Atari introduced a whole new generation of computer users to music making towards the end of the Eighties with its game-changing ST line, the first to feature an integrated MIDI interface. Developing DEM (Data Entry Management) music-making software, Manfred Rürup and Charlie Steinberg’s Hamburg-based company Steinberg pioneered computer sequencing on the Atari ST with Cubase, but it soon became apparent that a single MIDI input was sufficient for many. Midex was supposed to solve this problem and also provide both manufacturer and user with several slots for the then-typical copy protection keys in the form of four additional 40-pin ROM ports. With Midex, it was possible to run up to four programs on one computer at the same time.

Midex was plugged into the side of the Atari computer case. The basic body is an elongated block housing the four key slots. The additional four MIDI outputs dock from the side/top and are inclined into the main body. The rounded edges of the penetrating part of the housing symbolise a visual connection to the (round) MIDI connector, while the basic body in its angular design takes up the style of the (SCSI) interfaces for the software dongles.
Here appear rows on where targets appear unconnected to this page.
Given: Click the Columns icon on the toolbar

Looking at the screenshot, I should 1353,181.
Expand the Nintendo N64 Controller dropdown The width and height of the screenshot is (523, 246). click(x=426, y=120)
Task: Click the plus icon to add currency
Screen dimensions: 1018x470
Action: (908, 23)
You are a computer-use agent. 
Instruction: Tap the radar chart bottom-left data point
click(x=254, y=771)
The MIDI outputs are therefore clearly separated from the two MIDI inputs, which are located on the left side of the basic housing. The cable routing of the MIDI outputs is directed towards the sound generators while the two inputs are located front left on the basic housing — towards the (master) keyboard/controller units. 
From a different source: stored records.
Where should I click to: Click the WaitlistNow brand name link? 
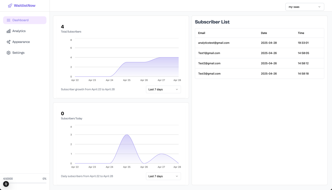[x=25, y=6]
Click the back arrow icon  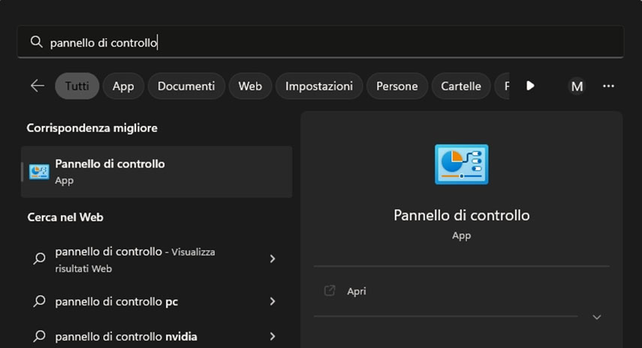click(x=38, y=86)
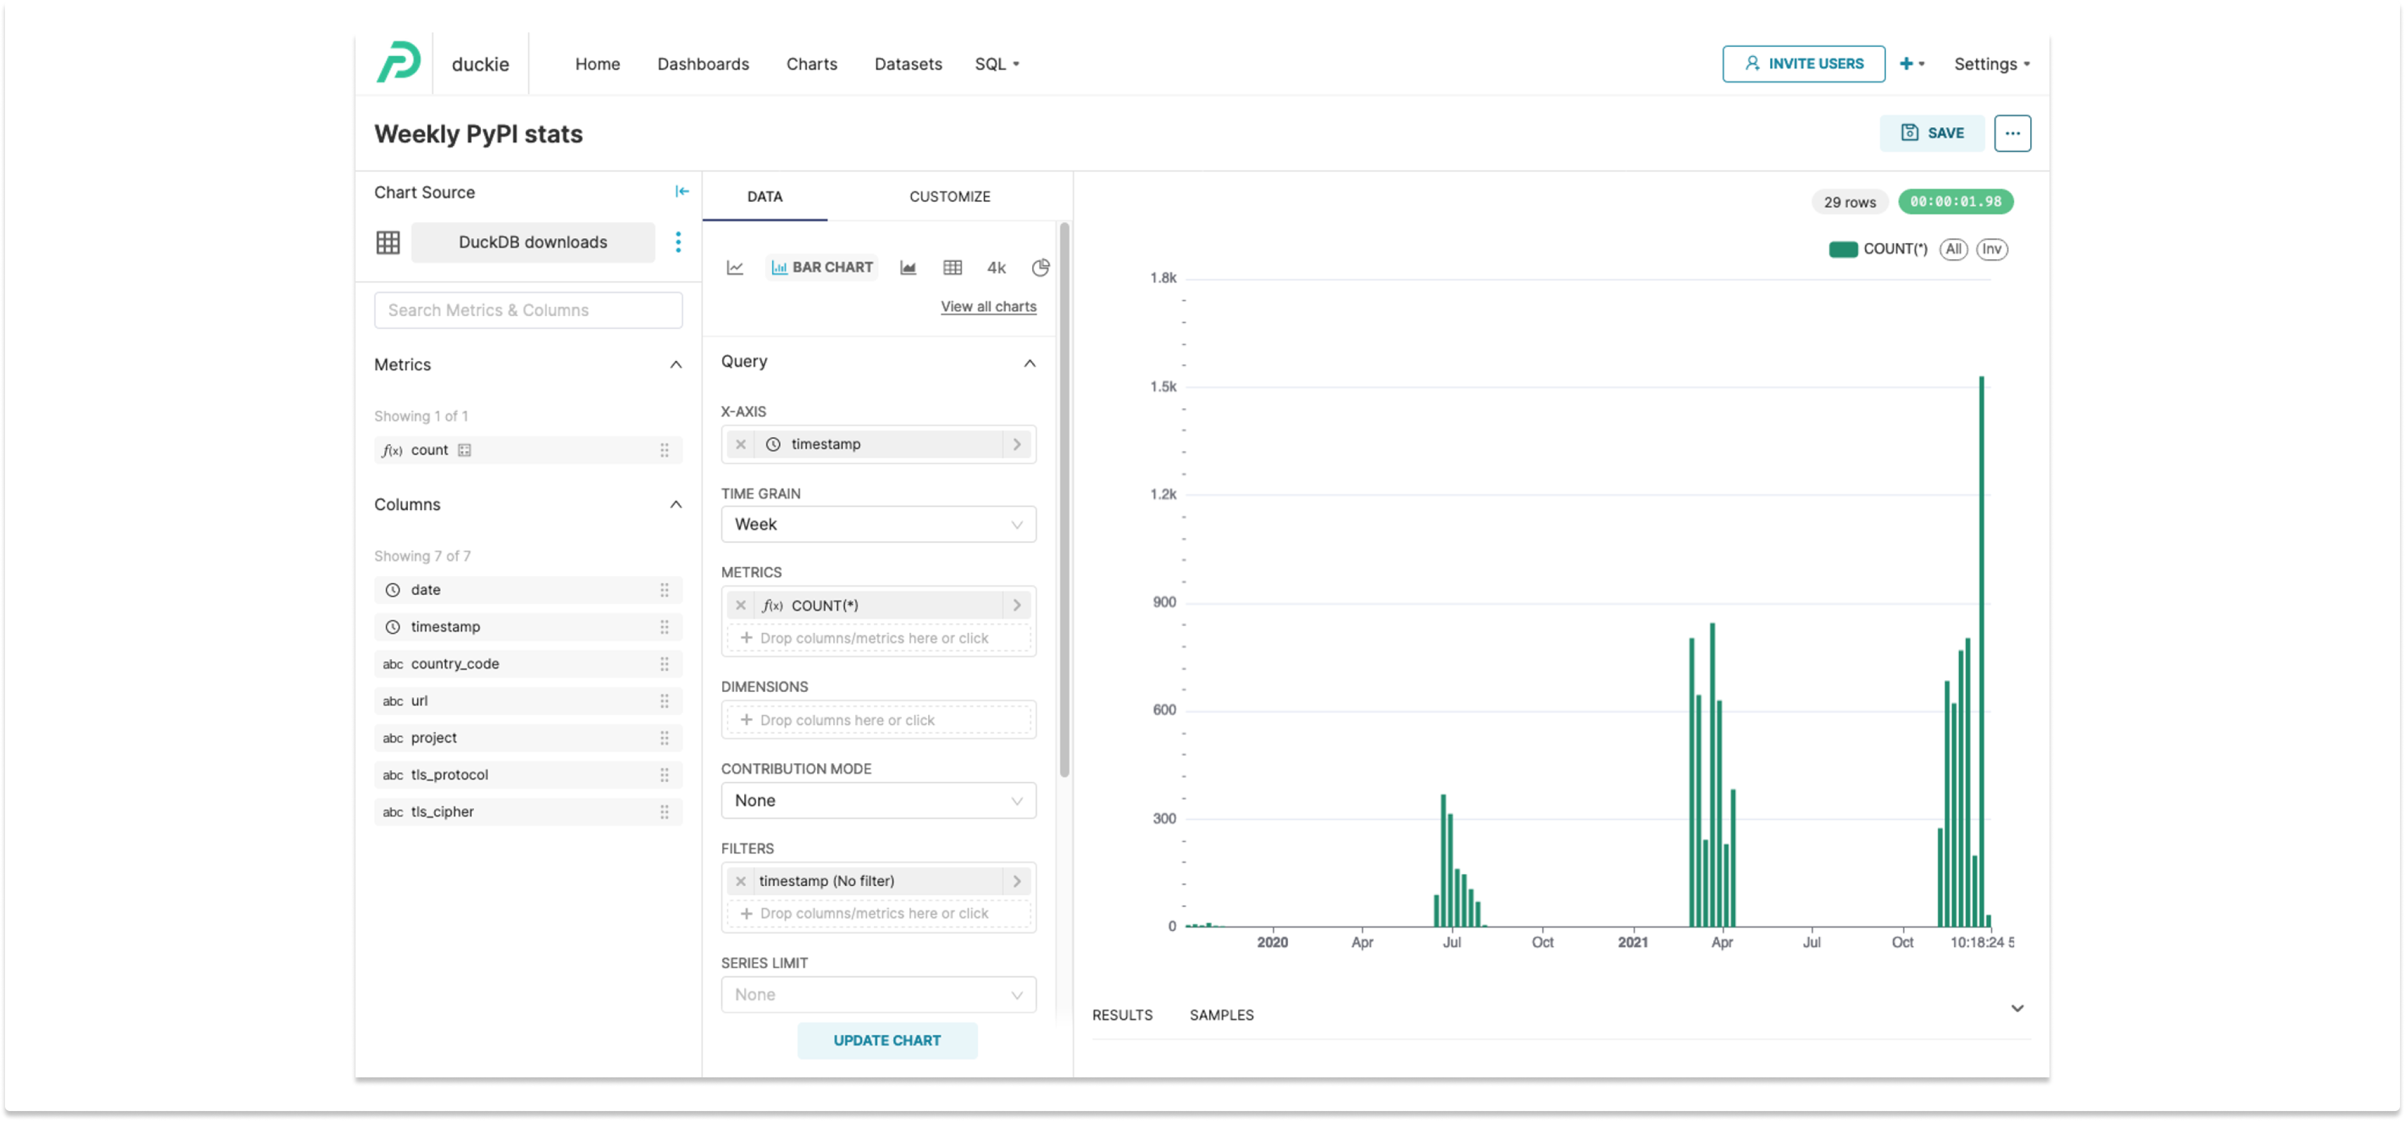Open the View all charts link
This screenshot has height=1121, width=2405.
click(988, 306)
Midex was docked to the left side of the Atari 1040ST and to the rear of the more professional Mega ST series that had followed. The designated plug-in shoe was locked by a snap-mechanism. The black latch, which is also made of plastic, sits on top of the case and stands out clearly from the plastic case, which is otherwise kept in red. On the left side is the product name, including its function. The grooved area to the right indicates the pressure point for releasing the locking and decoupling from the computer.

Like all my early designs, Midex was drawn purely on paper — from first sketch ideas to carefully executed renderings, which were presented to the development team backed by Wolfgang Düren (Waldorf Electronics) and Manfred Rürup (Steinberg). Model making came at the end of the creative process, a photo of which was then taken by Ralf Häselich. From the model I then derived the technical drawings, which were to serve as a template for the plastic mould-making process. During the production of the drawings, based on a healthy half-knowledge from freshly-finished industrial design studies, I watched the fall of the Berlin Wall and the opening of the GDR (German Democratic Republic) on television.
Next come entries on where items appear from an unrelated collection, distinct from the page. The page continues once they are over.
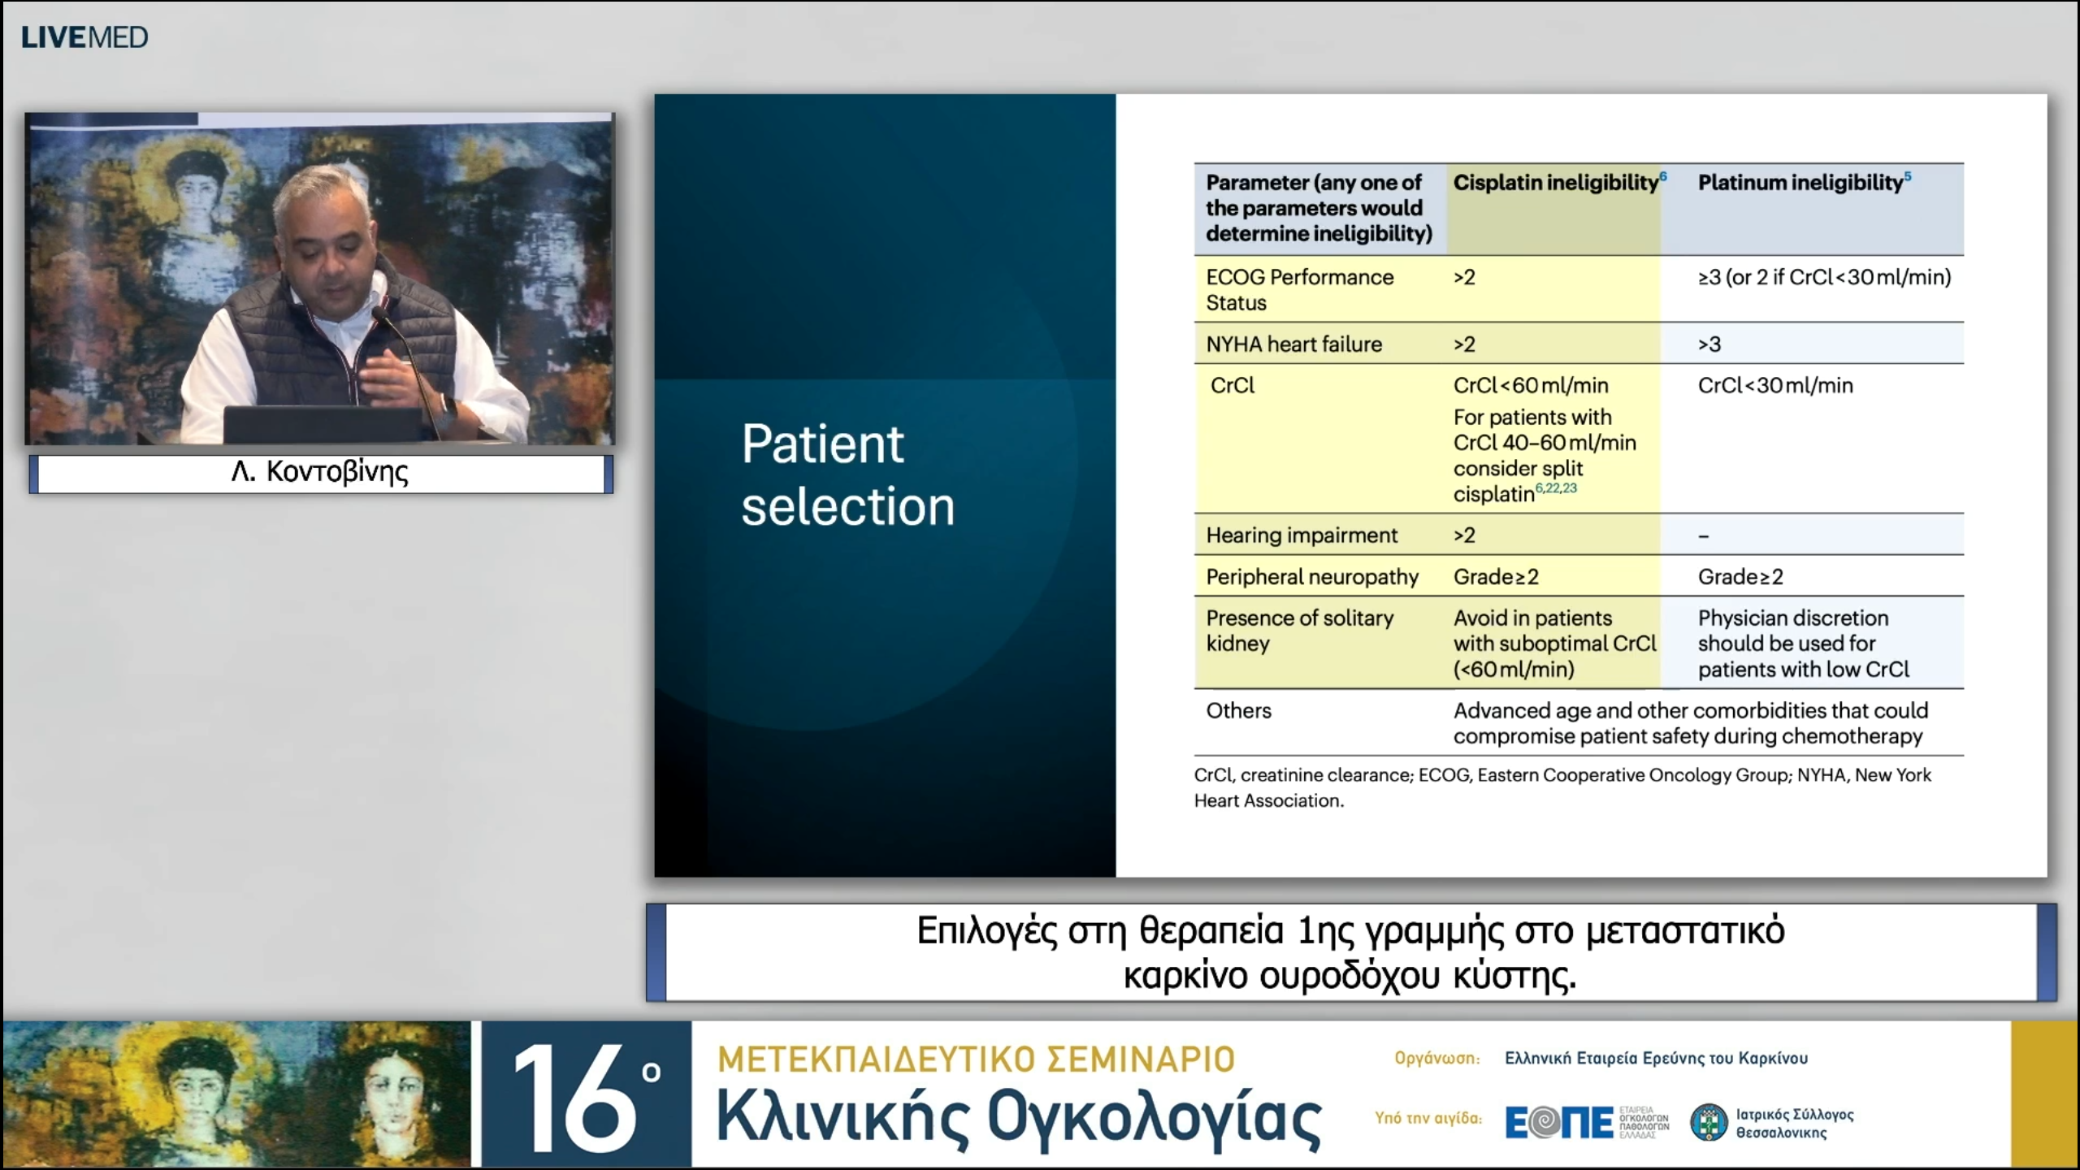This screenshot has height=1170, width=2080.
Task: Click the NYHA heart failure row label
Action: (1294, 345)
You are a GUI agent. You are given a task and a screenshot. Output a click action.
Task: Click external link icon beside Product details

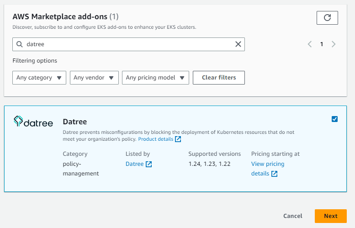178,139
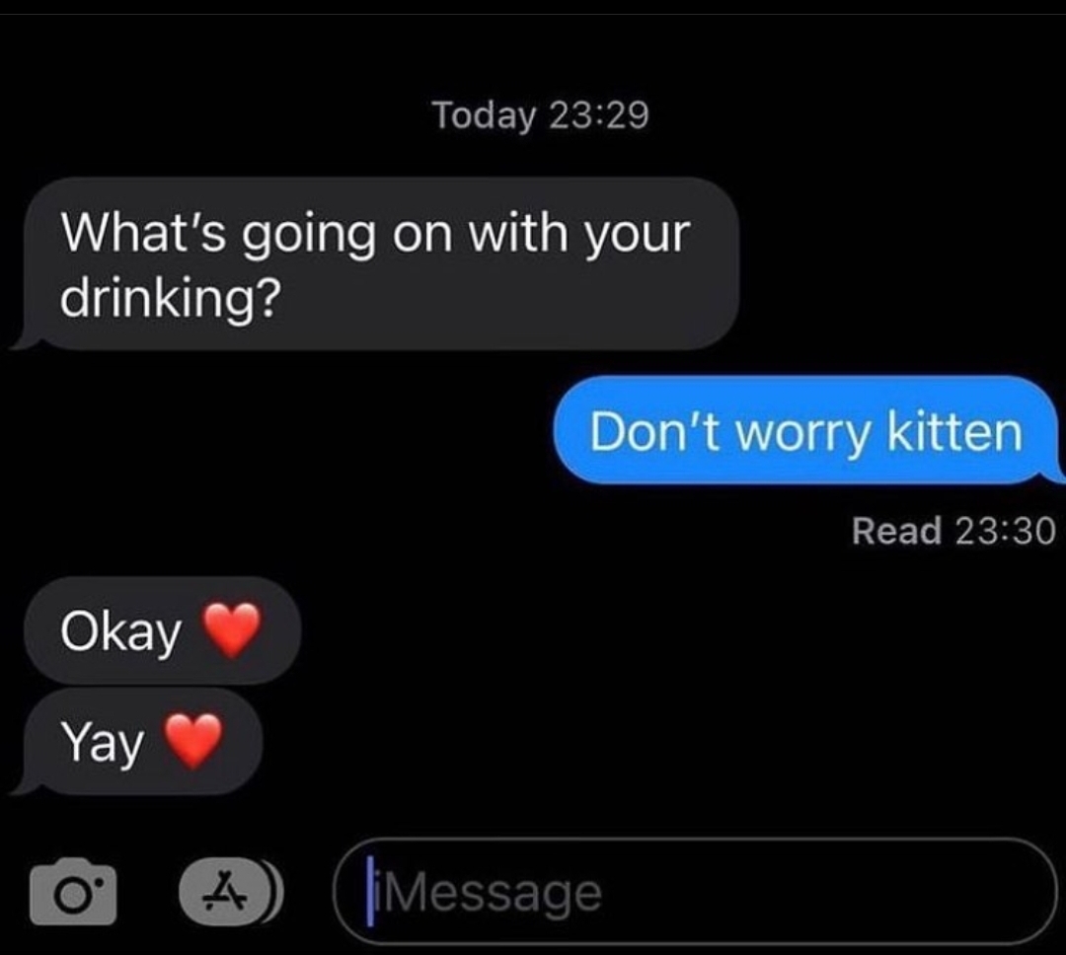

When we received the first plastic moulds for approval, I was horrified to discover that the docking height of the Atari 1040ST and Mega ST differed by a few millimeters and we had to make a revision to the expensive plastic mould construction. Consequently, Wolfgang cut my salary for 14 months! Seriously, he did not. Nevertheless, I felt bad because I had not made sufficient allowance for this important detail.